28 U.S.C. § 158(b)(1) (repealed 1994).
Thus, as previously written, the statute did require the consent of all parties to the appeal before that appeal would be heard by a bankruptcy appellate panel. The Bankruptcy Rules implemented this consent procedure:
Consent to Appeal to Bankruptcy Appellate Panel. Unless otherwise provided by a rule promulgated pursuant to Rule 8018, consent to have an appeal heard by a bankruptcy appellate panel may be given in a separate statement of consent executed by a party or contained in the notice of appeal or cross appeal. The statement of consent shall be filed before the transmittal of the record pursuant to Rule 8007(b), or within 30 days of the filing of the notice of appeal, whichever is later.
Fed.R.Bankr.P. 8001(e) (prior to 1997 amendment).
Thus, the statute and rules previously required the consent of the parties before an appeal could be heard by a bankruptcy appellate panel and if the former statute and the old rule were in effect, the appellant's motion would have merit.

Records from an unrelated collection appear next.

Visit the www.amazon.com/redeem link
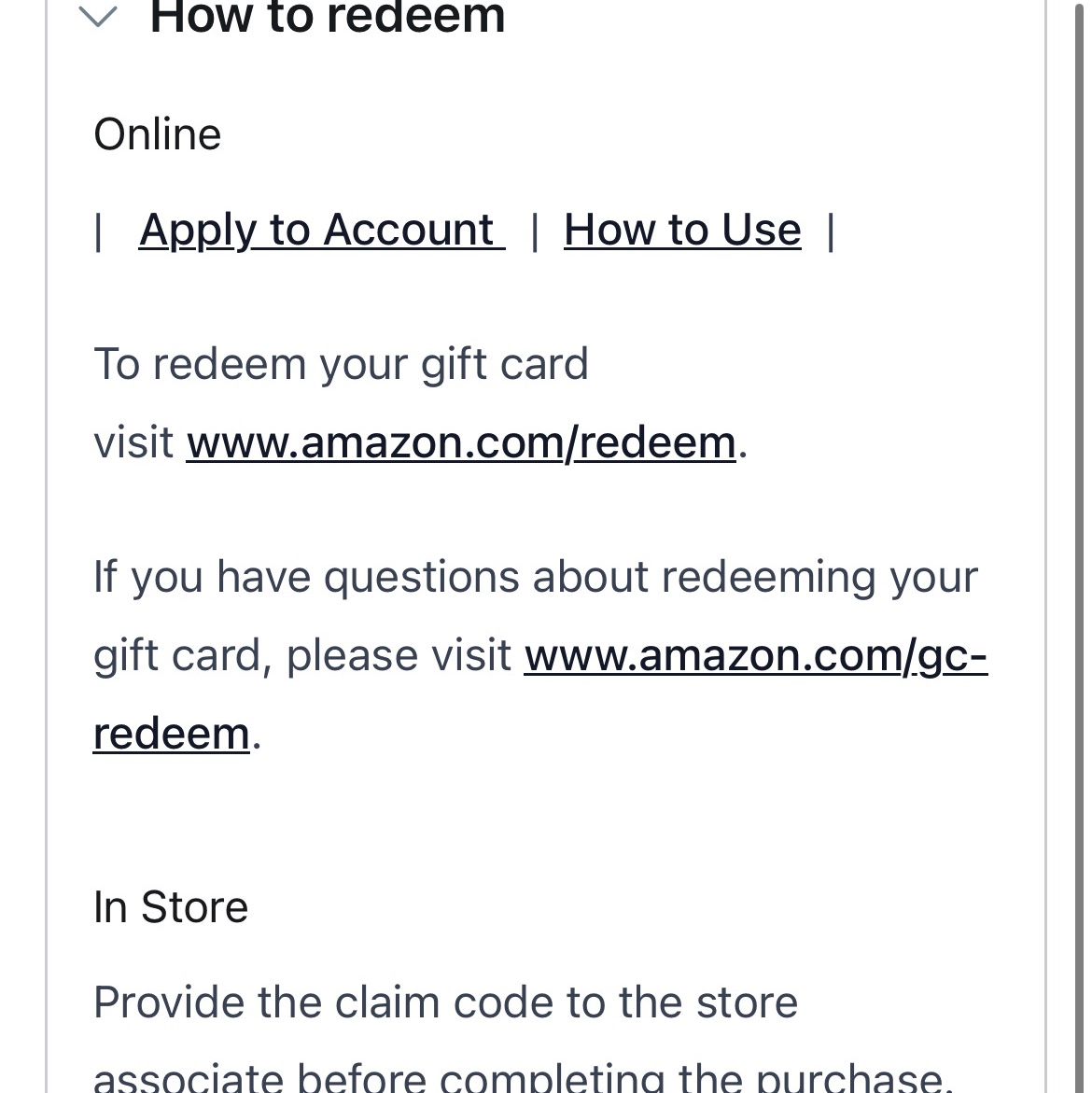 coord(461,442)
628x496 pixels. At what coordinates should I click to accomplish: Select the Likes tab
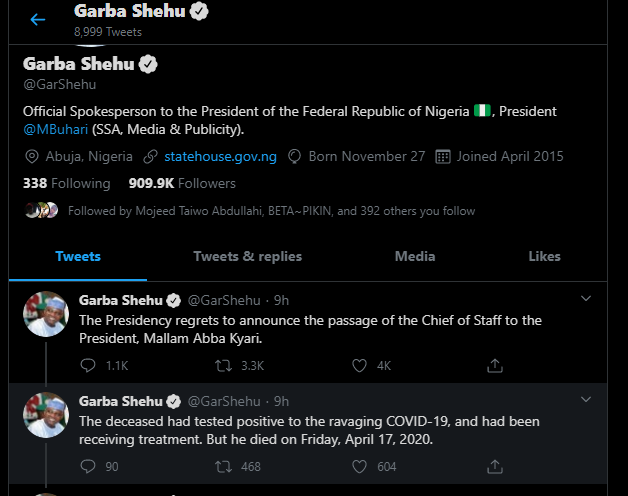click(544, 256)
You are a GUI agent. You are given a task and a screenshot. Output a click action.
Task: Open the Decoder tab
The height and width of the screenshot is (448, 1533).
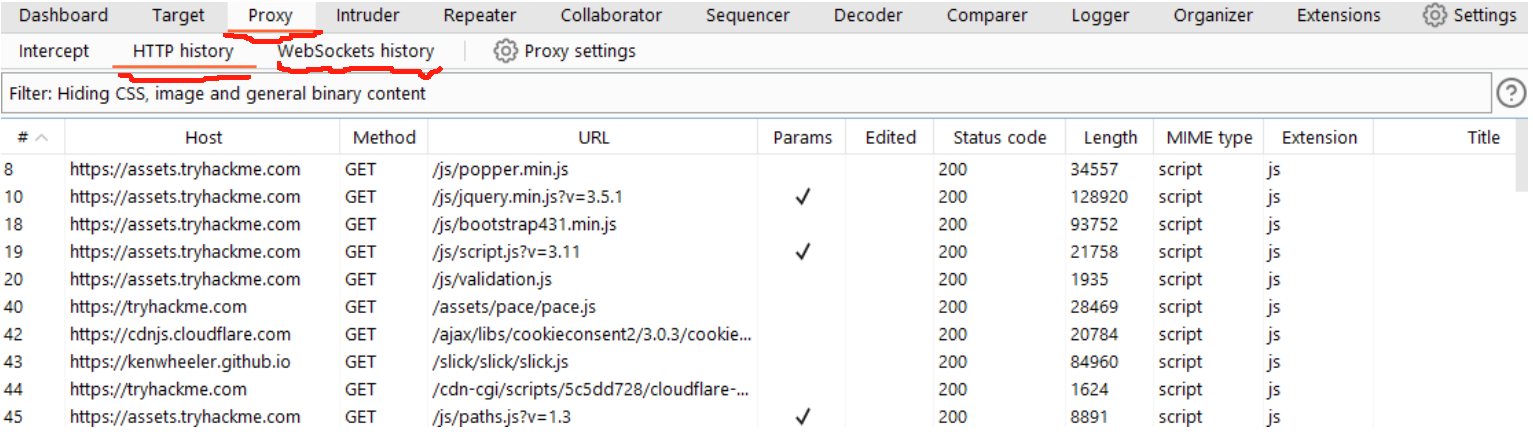[x=868, y=15]
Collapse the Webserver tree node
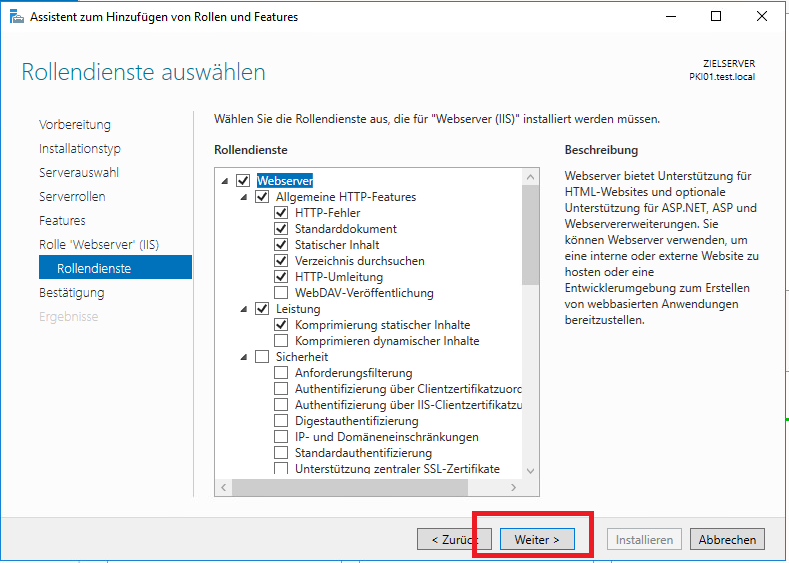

The Current Statute and The New Rule
However, the statute was amended by the Bankruptcy Reform Act of 1994, Pub.L. No. 103-394,108 Stat. 4106 (1994). The Act substantially amended § 158 regarding the process for creating bankruptcy appellate panels and the operative language of § 158(b)(1) quoted above was deleted and a new § 158(e) was enacted, which provides:
Subject to subsection (b), each appeal under subsection (a) shall be heard by a 3-judge panel of the bankruptcy appellate panel service established under subsection (b)(1) unless—
(A) the appellant elects at the time of filing the appeal; or
(B) any other party elects, not later than 30 days after service of the notice of the appeal;
to have such appeal heard by the district court.
28 U.S.C. § 158(c).
While the statute as rewritten preserves the absolute right of any party to have an appeal heard by the district court, that right must be affirmatively exercised by an election by the appellant at the time of filing the appeal or by any other party within thirty days after its service. In the absence of such an election an appeal is heard by the bankruptcy appellant panel. To implement this change in the statute, the bankruptcy rule was also changed effective December 1, 1997. It now reads:
Election to Have Appeal Heard by District Court Instead of Bankruptcy Appellate Panel. An election to have an appeal heard by the district court under 28 U.S.C. § 158(c)(1) may be made only by a statement or election contained in a separate writing filed within the time prescribed by 28 U.S.C. § 158(c)(1).
Fed.R.Bankr.P. 8001(e).
Thus, the rule implements the statute by requiring an affirmative informed election to have an appeal heard by the district court. Thus, although the notice of appeal in this case states that the appeal is to the district court, that is boilerplate language (not conforming to the official form for a notice of appeal) and does not qualify as an election. It certainly is not contained in a separate writing as is required by Fed.R.Bankr.P. 8001(e). By requiring such a separate document, the rule implements Congressional intent that appeals to the bankruptcy appellate panel be the default process and the statutory language that the right to proceed with an appeal to the district court be made by an actual "election" knowingly and informatively made.
CONCLUSION
Since the appellant did not make an election in conformity with the statute and the rule, the appeal is properly before this court. We therefore deny his motion to transfer the appeal to the United States District Court for the Eastern District of Missouri.
. William Sullivan, Rose Sullivan, and Tina Lloyd were not parties to this adversary proceeding, so it is unclear why they appear both in the caption and as appellants. We treat this only as an appeal by defendant Roger M. Hibbits.